There are two types of ECMO: veno-arterial (VA) and veno-venous (VV) [8]. VA ECMO refers to siphoning of deoxygenated blood from a vein with return of oxygenated blood into an arterial vessel. VV ECMO refers to siphoning of deoxygenated blood from a venous vessel and return of oxygenated blood to a systemic venous vessel or the right atrium. The catheters used in ECMO for blood exchange are referred to as ‘cannulas’, a term used in this context to avoid confusion with other vascular catheters. ECMO cannulas may assume variable configurations on radiographs and CTs. Familiarity with differing positions and access sites is important when interpreting images. Additionally, a multitude of complications may arise intrinsic to either ECMO or cannula placement.

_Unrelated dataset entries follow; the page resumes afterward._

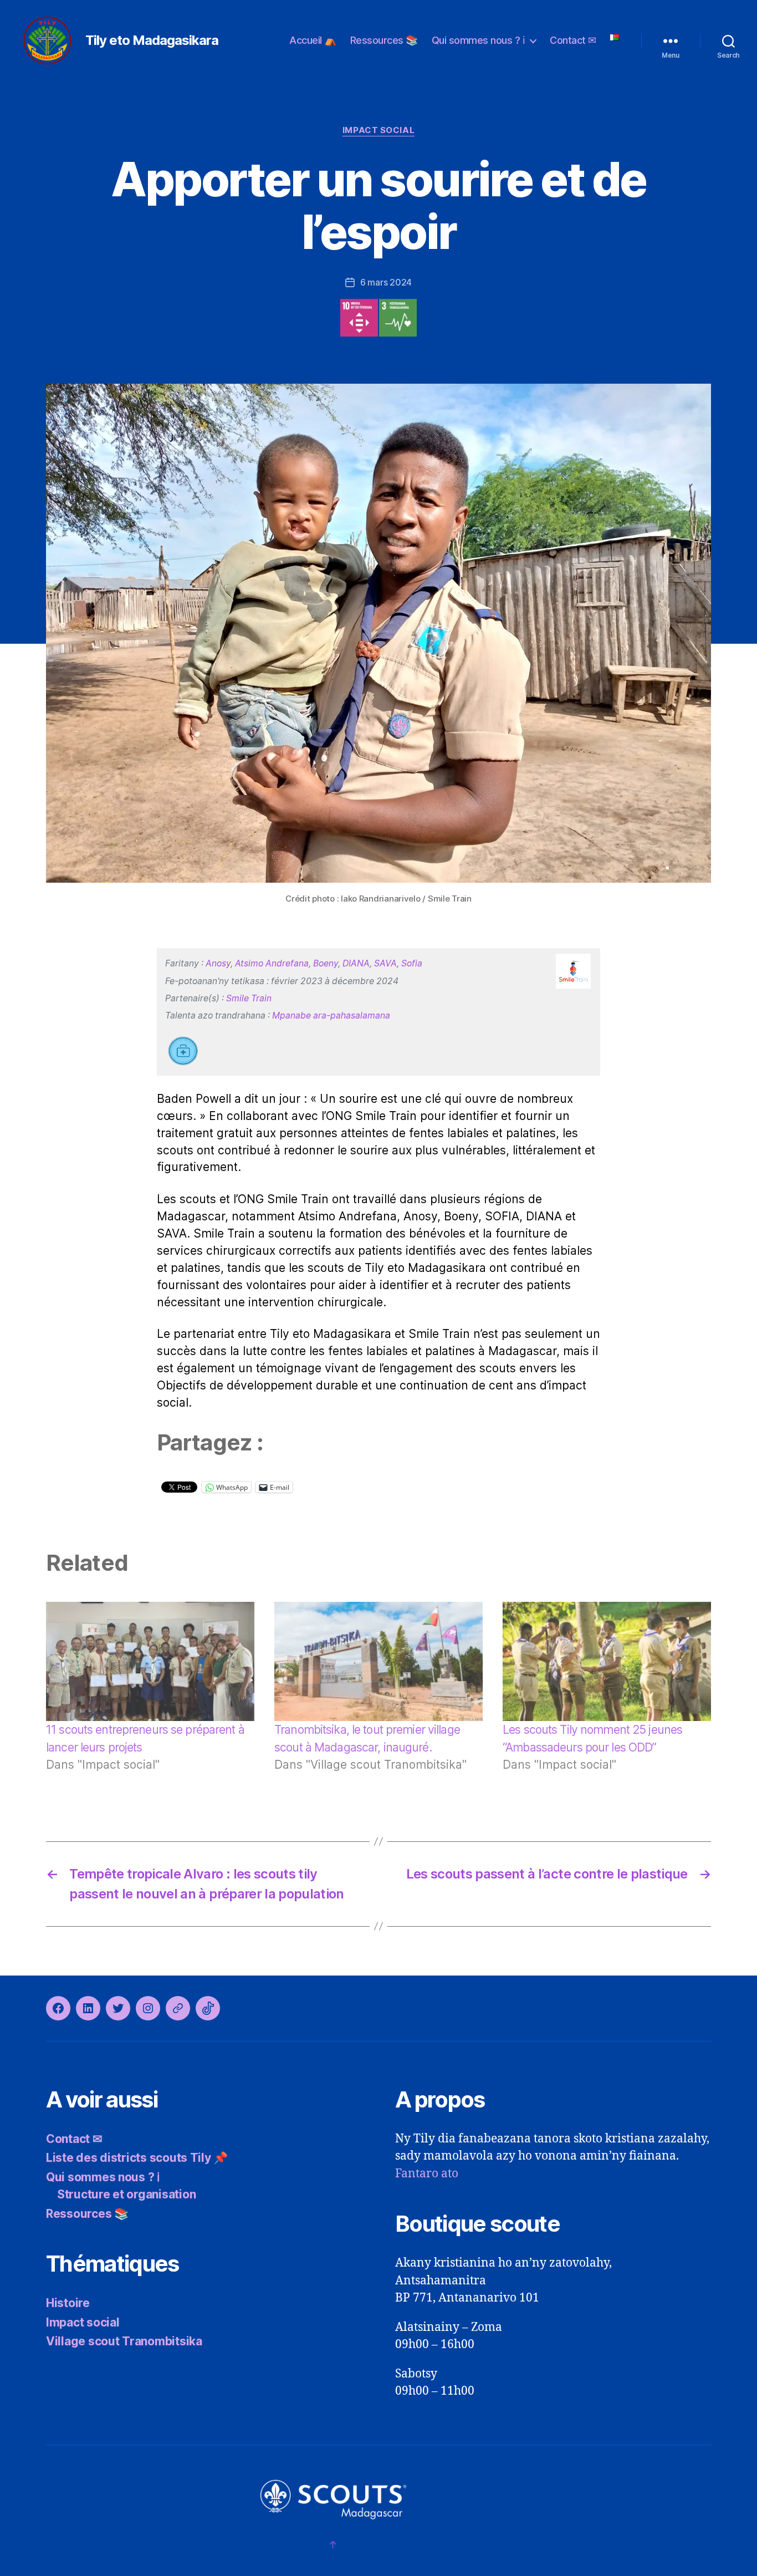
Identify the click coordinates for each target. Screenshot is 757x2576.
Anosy (218, 963)
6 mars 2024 (386, 282)
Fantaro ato (426, 2173)
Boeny (325, 963)
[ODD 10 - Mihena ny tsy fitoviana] (359, 318)
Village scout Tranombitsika (124, 2341)
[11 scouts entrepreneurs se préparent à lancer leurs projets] (150, 1661)
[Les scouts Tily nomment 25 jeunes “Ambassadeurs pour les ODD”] (607, 1661)
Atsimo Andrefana (272, 963)
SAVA (385, 963)
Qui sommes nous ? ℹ (478, 40)
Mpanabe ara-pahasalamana (331, 1015)
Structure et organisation (126, 2194)
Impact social (378, 130)
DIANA (356, 963)
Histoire (68, 2303)
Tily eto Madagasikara (151, 40)
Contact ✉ (573, 40)
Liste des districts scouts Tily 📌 (137, 2158)
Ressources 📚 (384, 40)
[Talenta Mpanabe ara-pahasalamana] (183, 1052)
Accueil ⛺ (312, 40)
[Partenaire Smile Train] (573, 971)
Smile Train (249, 998)
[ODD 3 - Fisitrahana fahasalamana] (398, 318)
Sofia (411, 963)
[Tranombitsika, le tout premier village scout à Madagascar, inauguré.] (378, 1661)
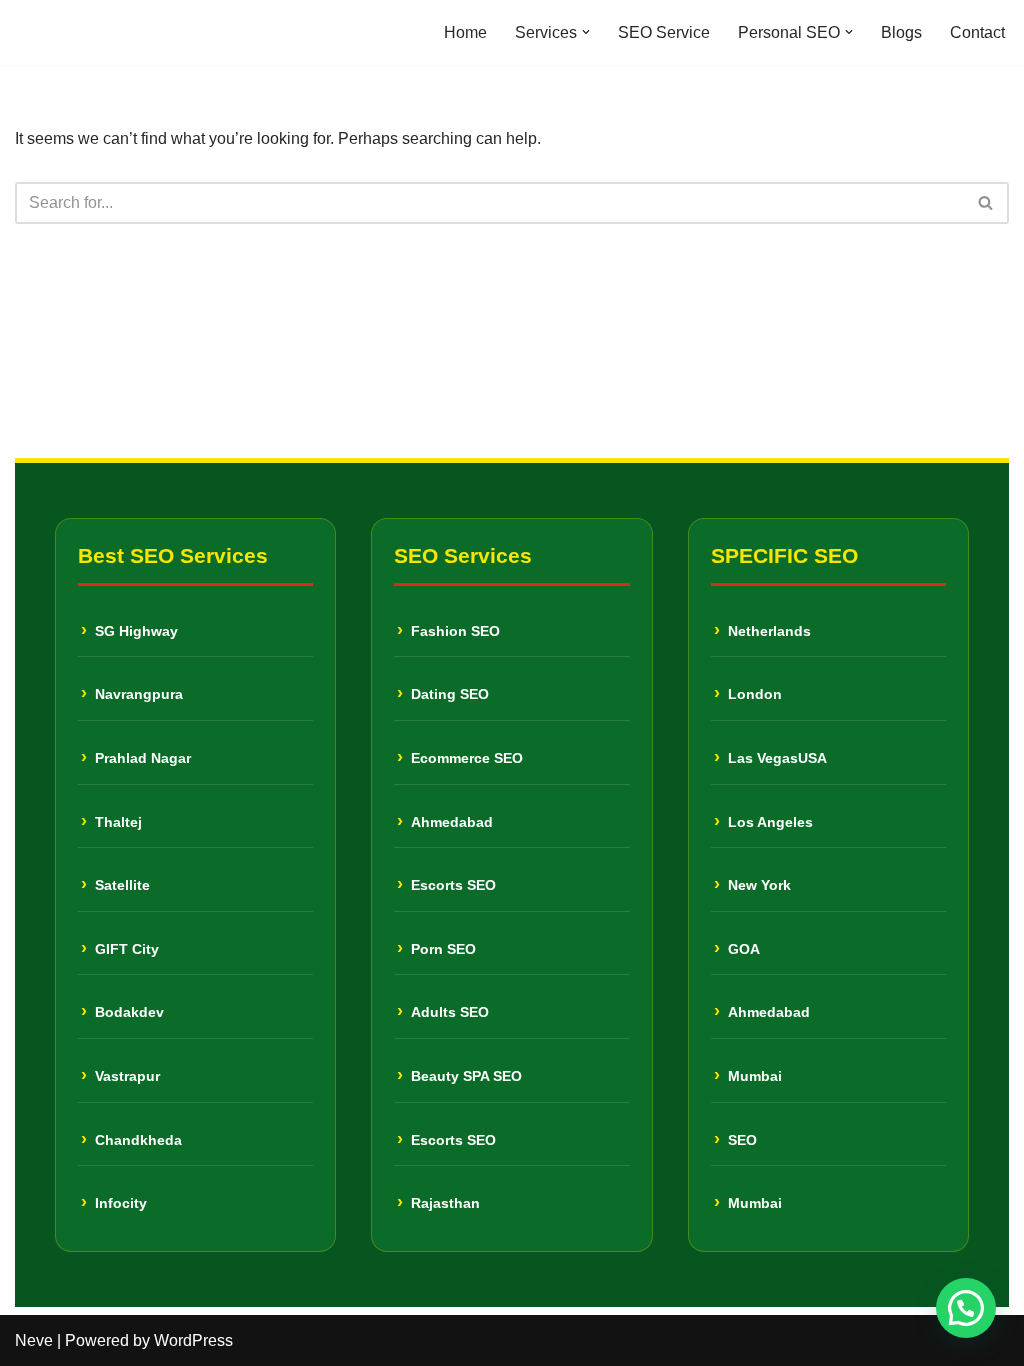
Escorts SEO (453, 885)
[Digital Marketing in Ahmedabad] (75, 32)
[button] (586, 32)
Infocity (121, 1203)
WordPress (193, 1340)
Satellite (122, 885)
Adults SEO (450, 1012)
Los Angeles (770, 822)
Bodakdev (129, 1012)
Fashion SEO (455, 631)
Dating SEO (450, 694)
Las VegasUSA (777, 758)
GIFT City (127, 949)
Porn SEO (443, 949)
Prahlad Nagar (143, 758)
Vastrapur (127, 1076)
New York (759, 885)
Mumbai (755, 1076)
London (755, 694)
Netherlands (769, 631)
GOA (744, 949)
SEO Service (664, 32)
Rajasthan (445, 1203)
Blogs (901, 32)
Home (465, 32)
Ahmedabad (452, 822)
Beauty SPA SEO (466, 1076)
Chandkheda (138, 1140)
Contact (977, 32)
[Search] (986, 203)
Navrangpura (139, 694)
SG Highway (136, 631)
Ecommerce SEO (467, 758)
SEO (742, 1140)
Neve (34, 1340)
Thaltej (118, 822)
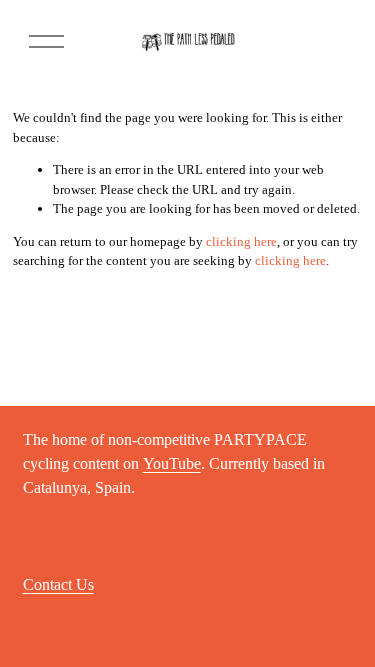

The circuit consists of a pump, blender, oxygenator, control console, heater/cooler and two cannulas. The blender mixes oxygen with CO₂. This mixture of gas usually consists of 95 % oxygen and 5 % CO₂ and is referred to as the ‘sweep gas’. The pump is usually a centrifugal or roller pump and is used to transport blood throughout the circuit. The heater/cooler aids in temperature regulation of extracorporeal blood. The cannulas provide direct transport of oxygenated and deoxygenated blood to and from the patient.

The initial oxygenators consisted of venous blood pools that were oxygenated with oxygen bubbles. These first clinical attempts at extracorporeal life support began in the 1950s and were largely unsuccessful beyond several hours as direct exposure of blood to oxygen led to life-threatening coagulopathy, haemolysis, and multi-organ failure. In 1959, Burns developed the definitive solution involving a silicone membrane that separated blood from oxygen and allowed for indirect oxygenation of blood [9]. This was a major step in extracorporeal life support. In the years following (1972–1976) the first published reports of the successful use of extracorporeal life support emerged [9]. Modern membranes are largely made from polymethyl-pentene, which is lower in resistance and causes less consumption of blood products [10].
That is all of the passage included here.